Dimension-Free Correlated Sampling for the Hypersimplex

TL;DR

This paper introduces a dimension-free correlated sampling algorithm for the hypersimplex, achieving improved overlap guarantees and efficient computation, with applications in online paging, metric multi-labeling, and submodular welfare.

Contribution

We develop a new correlated sampling method for the hypersimplex with an overlap factor independent of ambient dimension, improving upon previous bounds.

Findings

Achieves an $O( ext{log} k)$ overlap factor, independent of $n$

Provides input-sparsity sampling time and efficient parallel and dynamic updates

Demonstrates applications in paging, multi-labeling, and submodular welfare

Abstract

Sampling from multiple distributions so as to maximize overlap has been studied by statisticians since the 1950s.
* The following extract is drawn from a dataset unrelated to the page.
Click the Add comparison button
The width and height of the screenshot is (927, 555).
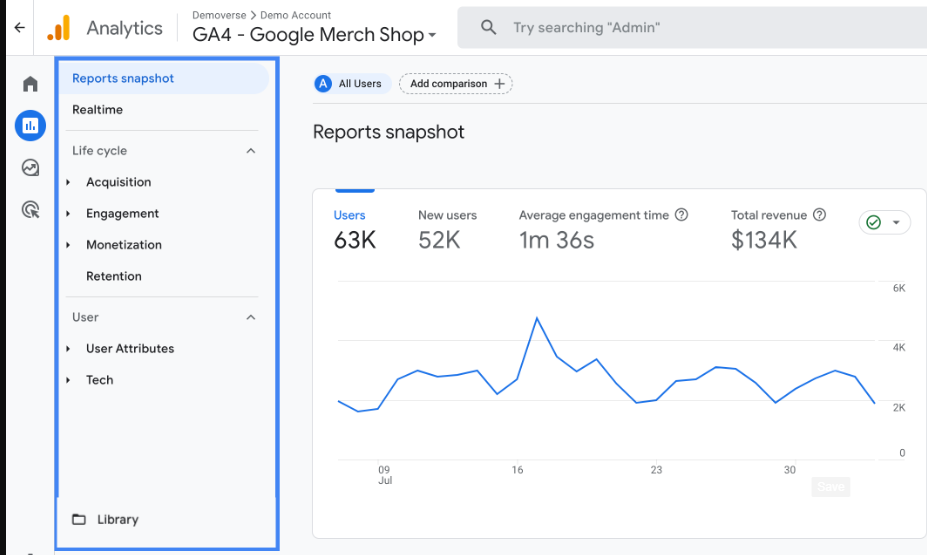tap(456, 84)
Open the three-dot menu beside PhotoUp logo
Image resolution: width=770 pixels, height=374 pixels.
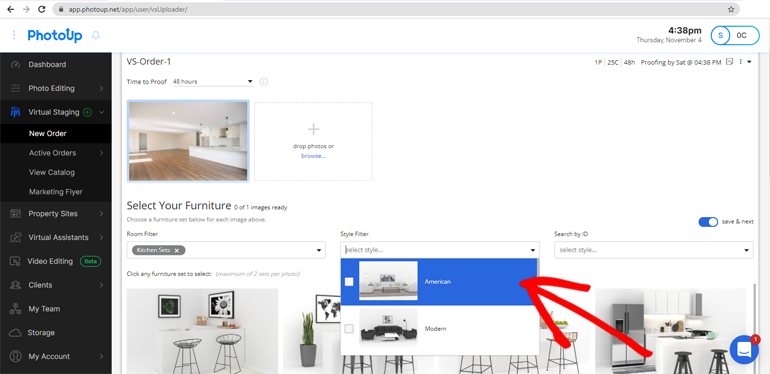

Since the 2000s, such correlated sampling from the probability simplex has been a powerful building block in disparate areas of theoretical computer science. We study a generalization of this problem to sampling sets from given vectors in the hypersimplex, i.e., outputting sets of size (at most) some $k$ in $[n]$, while maximizing the sampled sets' overlap. Specifically, the expected difference between two output sets should be at most $\alpha$ times their input vectors' $\ell_1$ distance. A value of $\alpha=O(\log n)$ is known to be achievable, due to Chen et al.~(ICALP'17). We improve this factor to $O(\log k)$, independent of the ambient dimension~$n$. Our algorithm satisfies other desirable properties, including (up to a $\log^* n$ factor) input-sparsity sampling time, logarithmic parallel depth and dynamic update time, as well as preservation of submodular objectives. Anticipating broader use of correlated sampling algorithms for the hypersimplex, we present applications of our algorithm to online paging, offline approximation of metric multi-labeling and swift multi-scenario submodular welfare approximating reallocation.